=== Text excerpt ===
----------
The unfortunate pattern of songwriting lethargy is cemented on the ironically named third track, “Feel the Rush Tonight.” A pretty vocal contribution from Gunship is a welcome addition, though the brain-beating simplicity of the underlying structure is enough to send a listener scrambling for the controls by the end of the unnecessarily long five-and-a-half minute piece. The track could easily be salvaged with a break that introduced distinctly new song elements or a willingness to trim two or more minutes from the song’s redundant length, but the final result is a wearisome effort that pales in contrast to vocal compositions from other artists in 2017.
The first three songs inflict minor wounds on Dreamrider, but “Somnus” is a grievous blow that brings the album to its knees with a fulfillment of Lazerhawk’s potential for mind-numbing music. The handful of interesting melodic elements present on Dreamrider‘s opening tracks dissipate entirely before the album even reaches its midpoint, making “Somnus” an irredeemable effort that fails to deliver a single interesting or remarkable moment. It drones on for over four minutes with virtually no deviation in its sparse, downtempo delivery, and the result would feel more at home on a debut recording from a young synthwave enthusiast than on the fourth full-length release from an innovator of the genre. Miraculously, the follow-up song, “Dreamrider” manages to be even less imaginative, and it is the title track that sadly delivers the killing blow. By the time “Dreamrider” reaches the end of its five-minute running length, it’s heartbreakingly clear there’s no point in persisting into the remainder of the album. Those intrepid enough to make the journey will find a musical wasteland that somehow exceeds the futility of the recording’s first half.
----------
=== Directions ===
(1) Using the album review, decide whether each statement agrees with it: (a) "Feel the Rush Tonight" is the album's third track; (b) "Somnus" runs less than four minutes; (c) the song "Dreamrider" is more imaginative than "Somnus." Answer yes or no for each, and quote the words that decide it.
(2) Name every song title that the album review gives in quotation marks.
----------
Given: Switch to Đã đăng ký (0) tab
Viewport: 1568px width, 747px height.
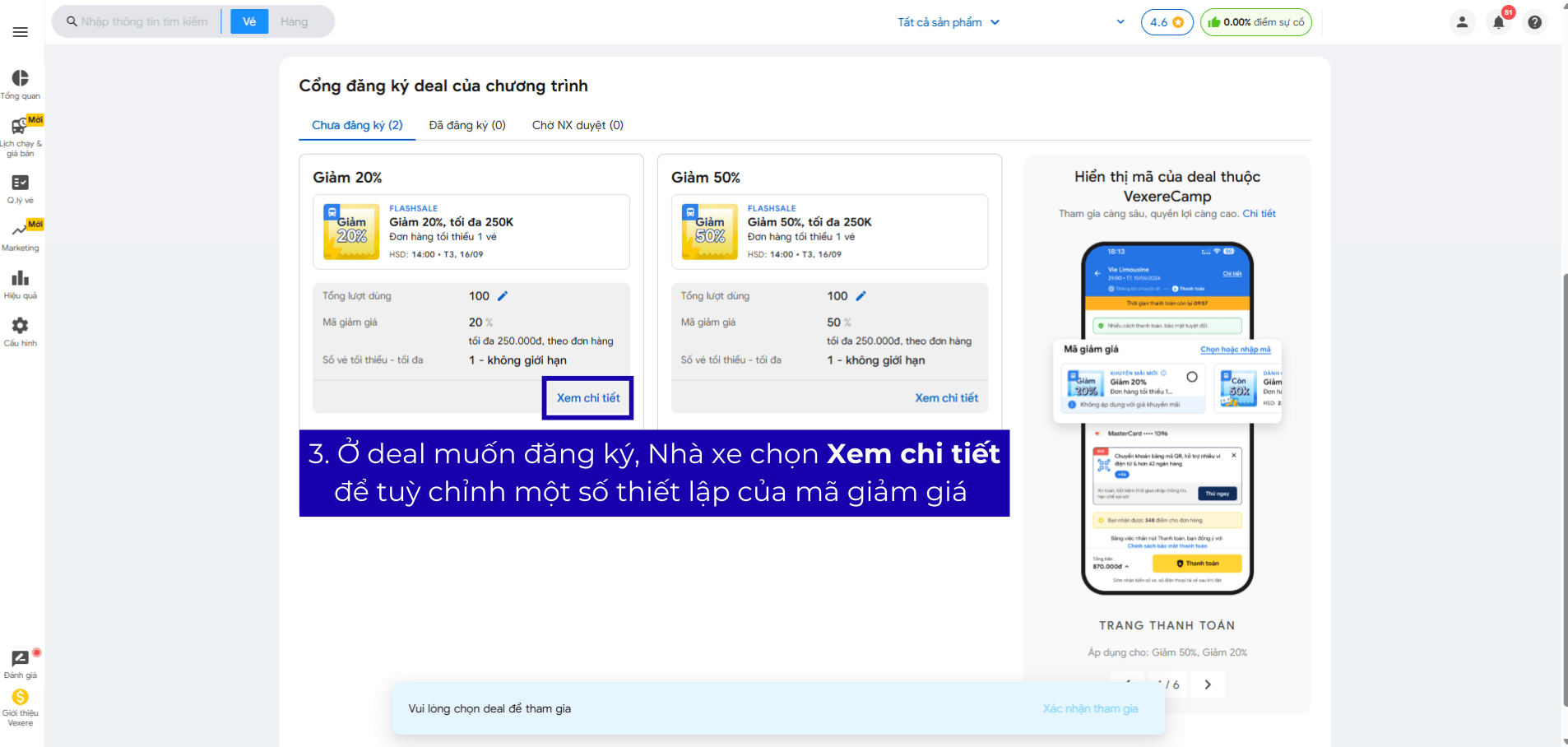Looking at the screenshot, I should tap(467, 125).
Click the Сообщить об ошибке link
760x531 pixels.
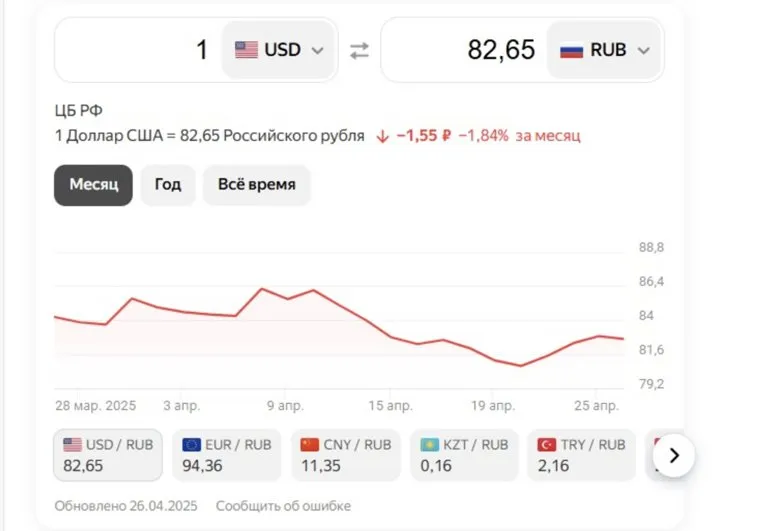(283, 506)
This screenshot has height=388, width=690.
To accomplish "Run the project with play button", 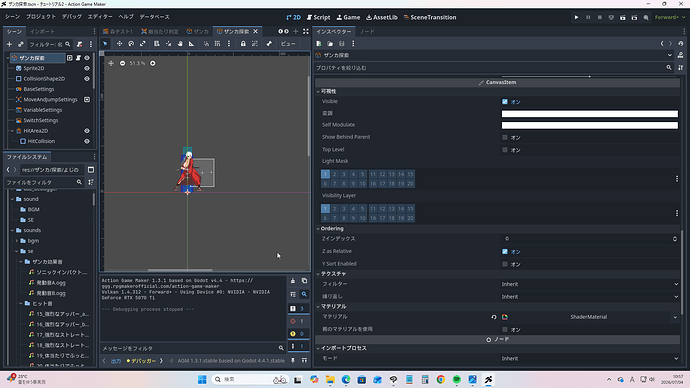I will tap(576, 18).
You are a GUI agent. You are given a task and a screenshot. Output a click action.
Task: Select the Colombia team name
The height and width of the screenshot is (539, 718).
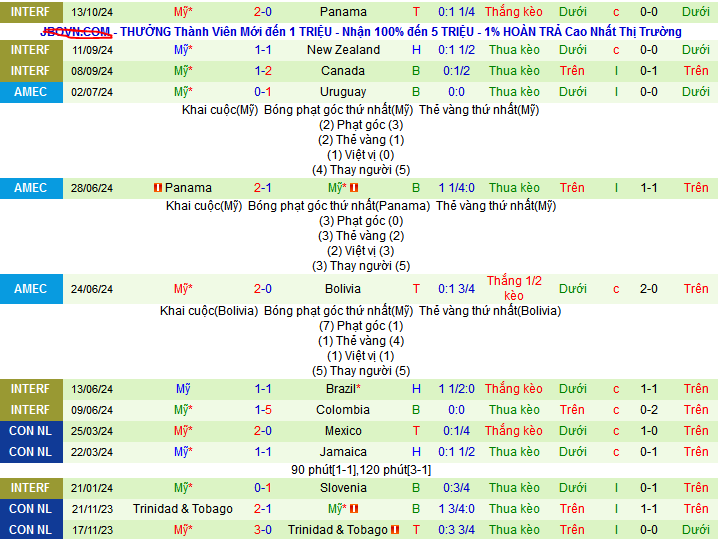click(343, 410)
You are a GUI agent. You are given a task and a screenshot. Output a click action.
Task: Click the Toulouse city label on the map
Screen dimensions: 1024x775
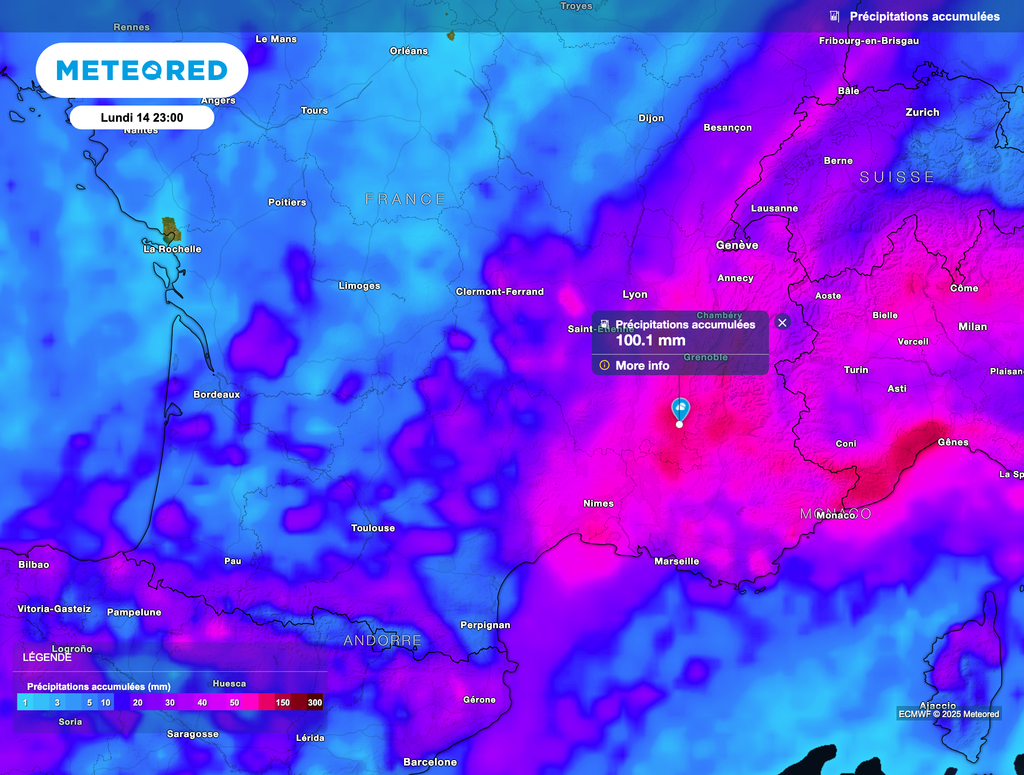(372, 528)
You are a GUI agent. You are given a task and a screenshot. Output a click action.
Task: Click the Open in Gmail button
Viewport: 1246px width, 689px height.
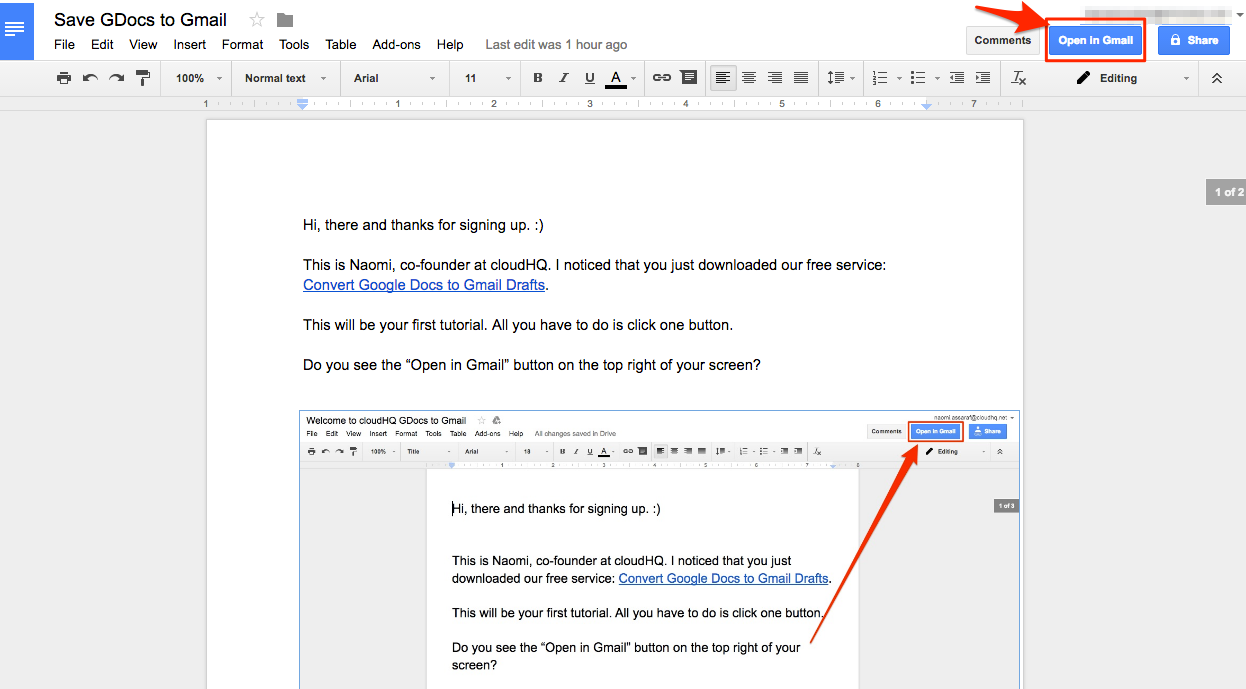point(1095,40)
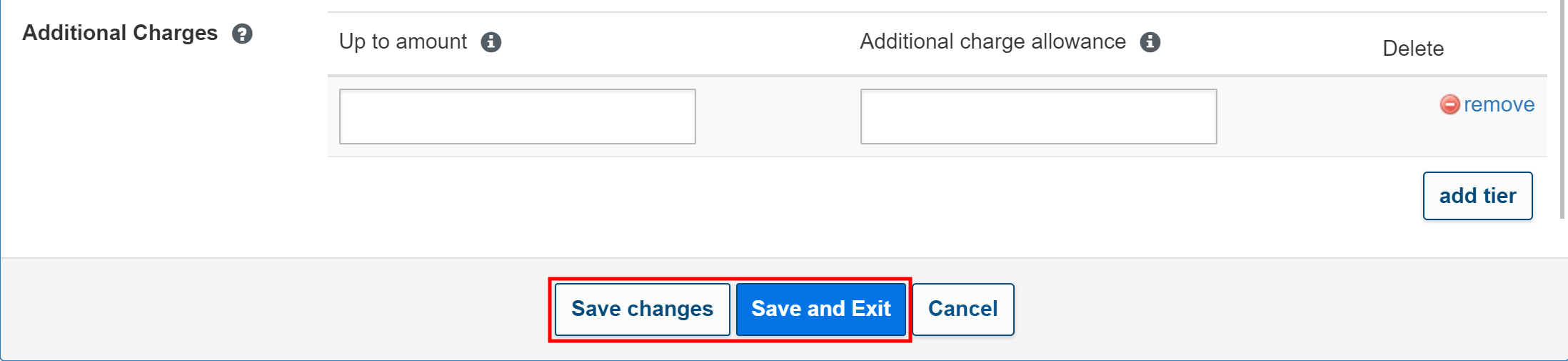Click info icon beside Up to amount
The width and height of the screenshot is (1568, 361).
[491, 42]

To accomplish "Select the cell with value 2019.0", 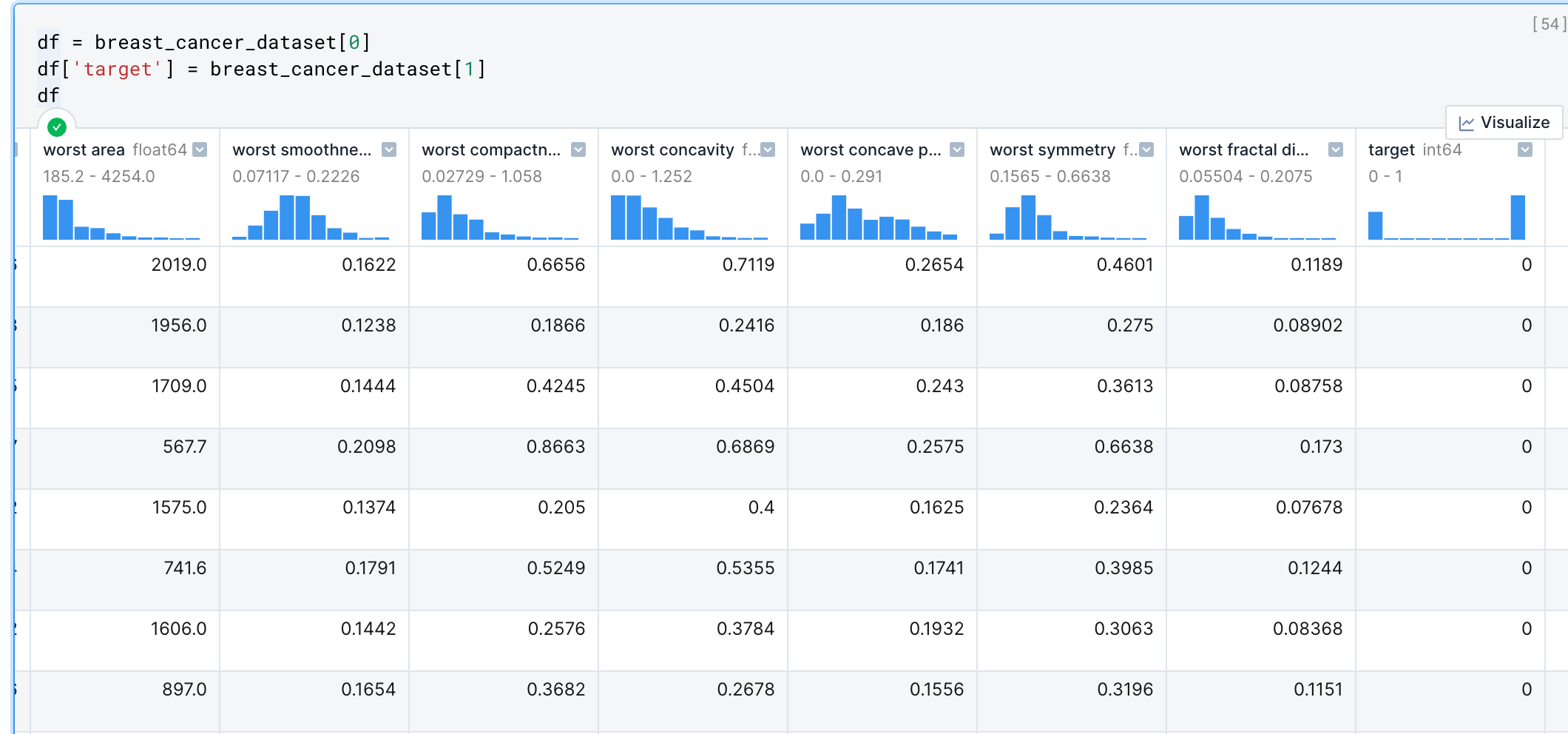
----------
=== Task solutions ===
(1)
(a) Yes: "the ironically named third track, “Feel the Rush Tonight.”"
(b) No: "It drones on for over four minutes"
(c) No: "the follow-up song, “Dreamrider” manages to be even less imaginative"

(2) "Feel the Rush Tonight," "Somnus," "Dreamrider"